Data records>
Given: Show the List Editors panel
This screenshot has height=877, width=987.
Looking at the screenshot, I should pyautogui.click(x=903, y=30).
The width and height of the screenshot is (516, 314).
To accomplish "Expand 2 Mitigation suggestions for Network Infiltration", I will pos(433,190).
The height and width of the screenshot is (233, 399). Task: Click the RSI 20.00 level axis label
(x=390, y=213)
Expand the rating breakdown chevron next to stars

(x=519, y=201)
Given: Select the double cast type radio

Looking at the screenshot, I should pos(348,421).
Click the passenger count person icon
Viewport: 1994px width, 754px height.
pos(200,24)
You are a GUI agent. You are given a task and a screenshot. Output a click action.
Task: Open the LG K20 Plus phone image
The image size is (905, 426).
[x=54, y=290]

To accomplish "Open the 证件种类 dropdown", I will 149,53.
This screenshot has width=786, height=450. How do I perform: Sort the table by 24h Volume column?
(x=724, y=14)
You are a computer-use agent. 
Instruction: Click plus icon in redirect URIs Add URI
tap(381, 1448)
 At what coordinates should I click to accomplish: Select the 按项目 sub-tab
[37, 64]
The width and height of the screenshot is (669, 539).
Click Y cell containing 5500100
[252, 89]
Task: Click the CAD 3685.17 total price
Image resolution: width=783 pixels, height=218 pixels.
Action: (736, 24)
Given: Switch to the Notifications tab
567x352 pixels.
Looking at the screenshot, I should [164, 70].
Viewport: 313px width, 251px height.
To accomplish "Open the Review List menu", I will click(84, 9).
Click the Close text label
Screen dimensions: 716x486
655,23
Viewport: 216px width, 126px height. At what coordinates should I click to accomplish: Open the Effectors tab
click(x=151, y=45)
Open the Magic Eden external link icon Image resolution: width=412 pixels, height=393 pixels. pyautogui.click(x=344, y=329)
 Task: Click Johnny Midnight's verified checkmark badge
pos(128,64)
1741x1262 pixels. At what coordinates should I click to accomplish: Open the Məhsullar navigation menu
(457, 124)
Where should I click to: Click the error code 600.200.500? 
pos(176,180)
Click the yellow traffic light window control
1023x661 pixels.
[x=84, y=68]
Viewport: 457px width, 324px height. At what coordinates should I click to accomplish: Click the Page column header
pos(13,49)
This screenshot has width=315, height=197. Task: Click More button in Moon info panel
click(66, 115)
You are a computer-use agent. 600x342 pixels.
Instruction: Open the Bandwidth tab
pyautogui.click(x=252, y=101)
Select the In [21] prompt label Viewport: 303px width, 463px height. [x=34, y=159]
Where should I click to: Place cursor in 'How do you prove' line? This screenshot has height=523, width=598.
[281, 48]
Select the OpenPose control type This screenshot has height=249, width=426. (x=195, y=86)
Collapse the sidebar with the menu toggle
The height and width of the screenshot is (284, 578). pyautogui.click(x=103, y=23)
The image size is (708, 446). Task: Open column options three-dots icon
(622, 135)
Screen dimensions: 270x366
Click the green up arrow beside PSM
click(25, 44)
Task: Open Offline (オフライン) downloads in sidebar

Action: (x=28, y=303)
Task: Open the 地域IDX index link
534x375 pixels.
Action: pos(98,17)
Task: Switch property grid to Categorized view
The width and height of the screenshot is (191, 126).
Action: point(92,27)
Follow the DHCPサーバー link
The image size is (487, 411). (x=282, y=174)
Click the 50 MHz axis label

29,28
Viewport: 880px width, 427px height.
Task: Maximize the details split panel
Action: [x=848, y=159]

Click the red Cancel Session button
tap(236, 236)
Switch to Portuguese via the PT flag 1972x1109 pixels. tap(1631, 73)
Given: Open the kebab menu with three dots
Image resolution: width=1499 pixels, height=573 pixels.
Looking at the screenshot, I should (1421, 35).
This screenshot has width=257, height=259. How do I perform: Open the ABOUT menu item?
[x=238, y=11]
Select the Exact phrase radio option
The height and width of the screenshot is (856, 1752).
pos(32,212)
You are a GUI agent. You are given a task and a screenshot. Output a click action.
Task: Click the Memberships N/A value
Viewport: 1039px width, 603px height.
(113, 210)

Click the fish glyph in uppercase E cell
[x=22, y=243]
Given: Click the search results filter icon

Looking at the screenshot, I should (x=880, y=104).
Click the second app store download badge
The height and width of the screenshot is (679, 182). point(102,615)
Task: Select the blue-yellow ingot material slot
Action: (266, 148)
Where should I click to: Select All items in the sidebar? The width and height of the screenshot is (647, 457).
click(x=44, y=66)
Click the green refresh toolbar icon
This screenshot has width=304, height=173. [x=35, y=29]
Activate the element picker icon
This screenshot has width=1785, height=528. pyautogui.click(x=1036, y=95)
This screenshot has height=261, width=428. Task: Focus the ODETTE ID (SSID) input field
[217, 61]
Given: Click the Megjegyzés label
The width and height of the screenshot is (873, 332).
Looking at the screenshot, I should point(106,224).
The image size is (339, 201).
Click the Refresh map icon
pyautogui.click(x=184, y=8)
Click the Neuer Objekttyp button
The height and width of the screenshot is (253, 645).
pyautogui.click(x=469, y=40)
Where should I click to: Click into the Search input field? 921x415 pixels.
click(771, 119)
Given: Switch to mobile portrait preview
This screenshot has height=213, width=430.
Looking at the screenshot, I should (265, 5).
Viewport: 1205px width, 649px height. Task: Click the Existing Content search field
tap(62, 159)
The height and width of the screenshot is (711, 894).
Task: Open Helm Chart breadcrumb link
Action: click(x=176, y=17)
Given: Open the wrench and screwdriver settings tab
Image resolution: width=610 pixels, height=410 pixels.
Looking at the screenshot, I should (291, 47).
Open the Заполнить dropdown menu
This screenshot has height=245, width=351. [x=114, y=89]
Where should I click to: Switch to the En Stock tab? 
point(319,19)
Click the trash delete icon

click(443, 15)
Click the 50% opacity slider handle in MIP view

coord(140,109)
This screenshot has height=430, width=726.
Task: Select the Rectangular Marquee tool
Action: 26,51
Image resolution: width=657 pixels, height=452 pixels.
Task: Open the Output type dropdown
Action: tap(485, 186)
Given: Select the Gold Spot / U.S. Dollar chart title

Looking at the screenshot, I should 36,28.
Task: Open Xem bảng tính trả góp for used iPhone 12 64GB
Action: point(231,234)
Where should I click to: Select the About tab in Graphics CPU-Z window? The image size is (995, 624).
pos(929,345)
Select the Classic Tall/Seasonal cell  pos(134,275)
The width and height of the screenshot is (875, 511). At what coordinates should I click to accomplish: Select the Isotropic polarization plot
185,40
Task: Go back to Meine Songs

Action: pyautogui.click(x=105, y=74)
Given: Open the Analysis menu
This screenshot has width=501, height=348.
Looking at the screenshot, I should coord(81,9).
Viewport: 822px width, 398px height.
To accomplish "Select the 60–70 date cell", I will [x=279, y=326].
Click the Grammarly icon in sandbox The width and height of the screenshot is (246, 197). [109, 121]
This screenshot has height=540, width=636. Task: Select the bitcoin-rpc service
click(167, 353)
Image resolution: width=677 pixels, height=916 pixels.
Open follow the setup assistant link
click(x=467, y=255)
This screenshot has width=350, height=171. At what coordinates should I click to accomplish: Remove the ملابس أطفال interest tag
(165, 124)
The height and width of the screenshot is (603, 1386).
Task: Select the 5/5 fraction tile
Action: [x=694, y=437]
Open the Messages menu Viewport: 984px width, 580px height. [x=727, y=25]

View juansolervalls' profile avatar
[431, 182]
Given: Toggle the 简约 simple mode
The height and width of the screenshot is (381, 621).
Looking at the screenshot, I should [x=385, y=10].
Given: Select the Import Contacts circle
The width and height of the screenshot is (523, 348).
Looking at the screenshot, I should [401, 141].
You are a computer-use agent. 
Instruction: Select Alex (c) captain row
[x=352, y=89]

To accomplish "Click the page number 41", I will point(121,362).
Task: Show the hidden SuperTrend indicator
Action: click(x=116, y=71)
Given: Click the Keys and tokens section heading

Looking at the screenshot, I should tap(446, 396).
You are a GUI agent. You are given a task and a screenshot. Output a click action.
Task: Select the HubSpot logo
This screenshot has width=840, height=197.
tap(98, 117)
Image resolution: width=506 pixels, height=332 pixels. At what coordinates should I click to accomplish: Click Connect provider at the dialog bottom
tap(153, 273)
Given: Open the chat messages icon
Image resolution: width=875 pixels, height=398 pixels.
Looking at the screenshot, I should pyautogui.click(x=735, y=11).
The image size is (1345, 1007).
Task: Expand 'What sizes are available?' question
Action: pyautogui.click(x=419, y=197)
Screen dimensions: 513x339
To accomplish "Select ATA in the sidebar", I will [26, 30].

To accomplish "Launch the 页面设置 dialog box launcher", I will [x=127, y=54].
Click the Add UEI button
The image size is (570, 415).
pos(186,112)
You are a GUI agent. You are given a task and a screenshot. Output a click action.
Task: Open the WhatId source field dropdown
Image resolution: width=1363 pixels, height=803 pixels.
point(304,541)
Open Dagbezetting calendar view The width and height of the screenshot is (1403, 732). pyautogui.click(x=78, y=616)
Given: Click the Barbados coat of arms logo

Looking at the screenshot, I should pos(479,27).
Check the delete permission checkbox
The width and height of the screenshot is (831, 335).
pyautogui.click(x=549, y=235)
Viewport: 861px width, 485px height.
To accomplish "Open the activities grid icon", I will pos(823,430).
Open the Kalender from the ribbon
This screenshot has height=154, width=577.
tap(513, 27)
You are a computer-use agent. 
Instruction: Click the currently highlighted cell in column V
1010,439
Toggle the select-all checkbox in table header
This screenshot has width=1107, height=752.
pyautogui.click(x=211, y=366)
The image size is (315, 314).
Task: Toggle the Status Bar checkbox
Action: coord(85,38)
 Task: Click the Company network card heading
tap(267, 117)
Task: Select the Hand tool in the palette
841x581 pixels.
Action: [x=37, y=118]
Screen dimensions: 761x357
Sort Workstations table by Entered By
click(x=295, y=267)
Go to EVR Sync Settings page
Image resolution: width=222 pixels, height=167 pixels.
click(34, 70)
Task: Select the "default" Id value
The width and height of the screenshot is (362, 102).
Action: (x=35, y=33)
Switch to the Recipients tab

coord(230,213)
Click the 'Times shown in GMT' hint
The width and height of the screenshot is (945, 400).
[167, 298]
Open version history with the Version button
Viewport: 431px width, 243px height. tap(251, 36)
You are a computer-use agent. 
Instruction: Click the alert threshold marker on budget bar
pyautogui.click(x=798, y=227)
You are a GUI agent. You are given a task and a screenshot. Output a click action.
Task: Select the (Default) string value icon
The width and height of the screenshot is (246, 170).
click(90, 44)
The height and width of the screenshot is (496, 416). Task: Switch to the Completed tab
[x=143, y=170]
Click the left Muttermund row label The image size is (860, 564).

What this task involves> Would you filter the records and copy each line that contains the word "grid"?

Result for this exercise>
Task: Switch property grid to Categorized view
To accomplish "Open the activities grid icon", I will pos(823,430).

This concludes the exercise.